On the afternoon of December 2, 1942, CP-1 went critical. The continuous chain reaction was witnessed by Leo Szilard, Eugene Wigner, Leona Woods Marshall, and DuPont engineer Crawford Greenewalt along with  dozens of others . Fermi’s basic design using a lattice of uranium slugs and graphite blocks would be expanded and built at Hanford as the B Reactor.

For more on Chicago Pile-1, the Met Lab, and their legacies for today, check out our  “Ranger in Your Pocket” program  on the University of Chicago. See the History Article Roundup below for more reflections on CP-1.
December 7th marked the 77th anniversary of Japan’s  surprise attack  against the U.S. Pacific Fleet anchored at Pearl Harbor, HI on December 7, 1941. The next day, Congress declared war against Japan; a few days later, Nazi Germany and Italy declared war against the United States. 
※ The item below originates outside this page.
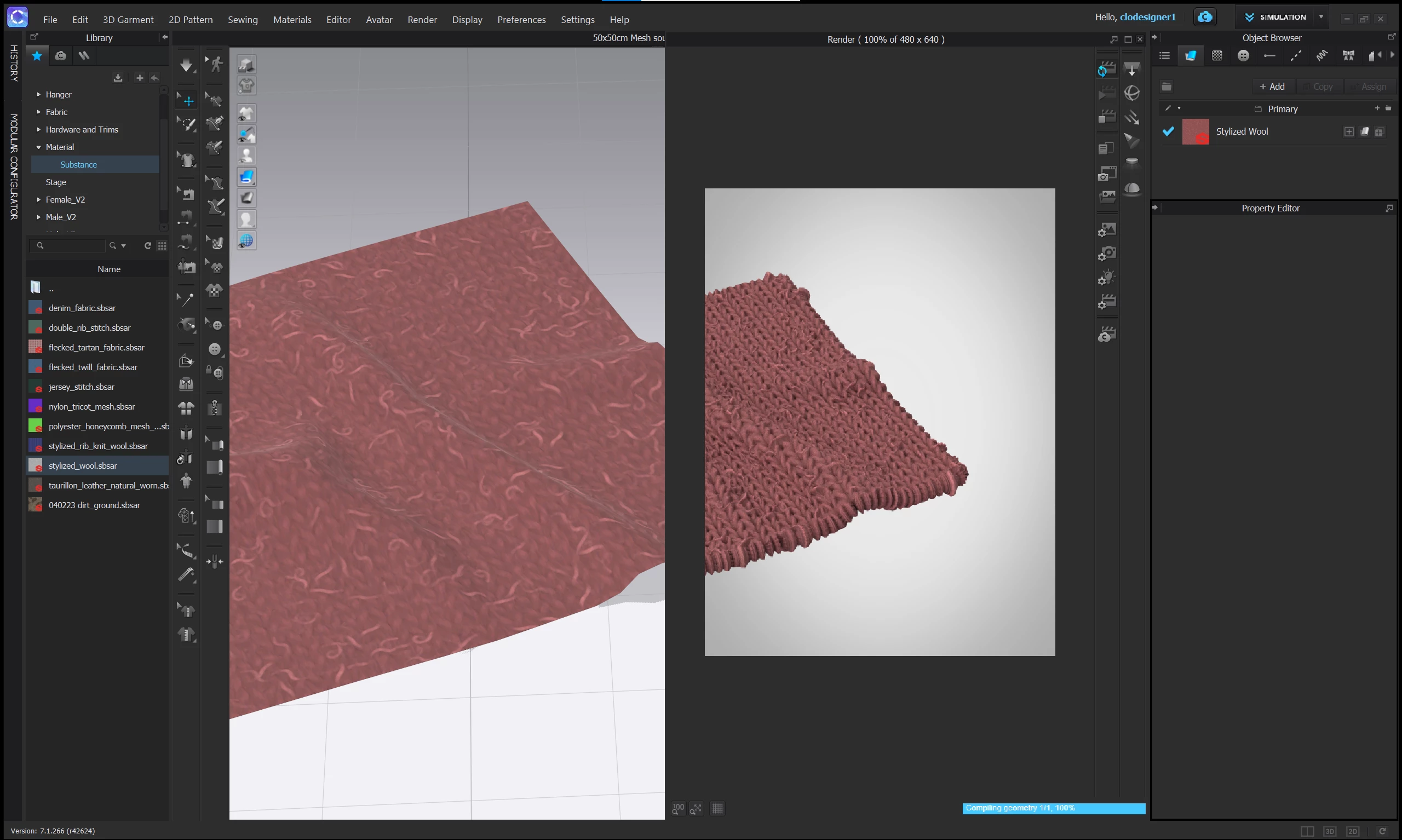Open the cloud sync icon beside the username
The height and width of the screenshot is (840, 1402).
coord(1204,17)
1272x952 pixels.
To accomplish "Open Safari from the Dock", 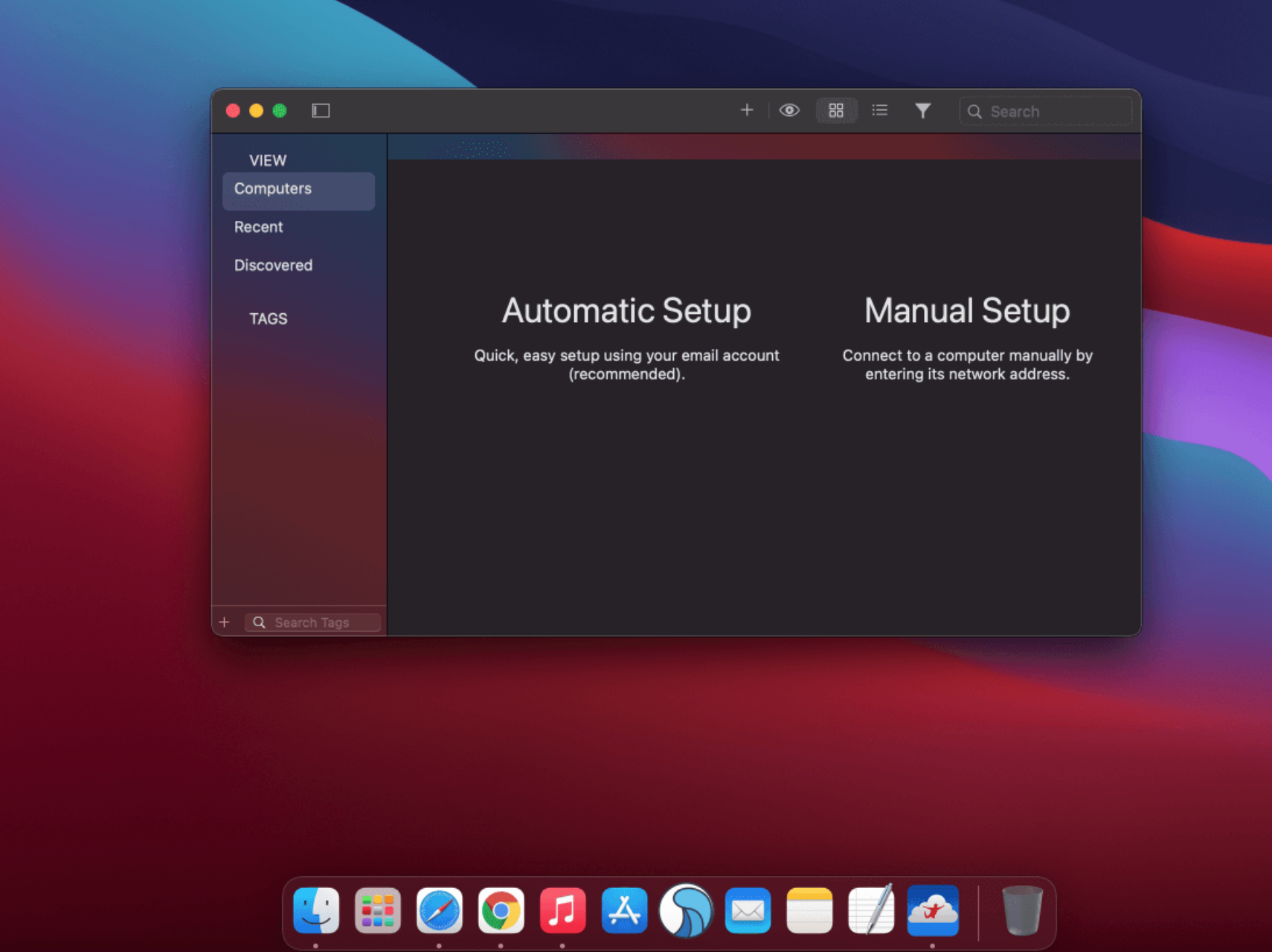I will pyautogui.click(x=440, y=909).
Dorothy Wilkinson , who worked as a “Calutron girl” at the Y-12 Plant in Oak Ridge during the war, lost her brother on the USS Arizona . She recalled, “I joined the Manhattan Project when I graduated high school because I had a brother killed on the Arizona at Pearl Harbor, and I thought that I would like to do something for the war effort.”

For photographs of the Pearl Harbor attack, see this album on AHF’s Facebook page. See our article  Remembering Pearl Harbor for more reflections from Manhattan Project veterans.
In Memoriam: Fay Cunningham
On Friday, November 9, 2018,  Fay L. Cunningham  passed away in Littleton, Colorado at the age of 96. Cunningham worked on the Manhattan Project at the Massachusetts Institute of Technology (MIT) and was one of AHF’s veteran advisors.

After graduating from the Army Specialized Training Program, Cunningham was assigned to the  Special Engineer Detachment  and transferred to the metallurgical department at MIT. His team had orders to masquerade as civilians. In a 2013 interview with AHF, Cunningham  recalled his invented backstory  to counter comments from Bostonians: “It was fair game to ask us how come we weren't in the army or something. We all cooked up a story. [Mine was] I hurt my knees in football at the University of Maryland and got [a] medical discharge.”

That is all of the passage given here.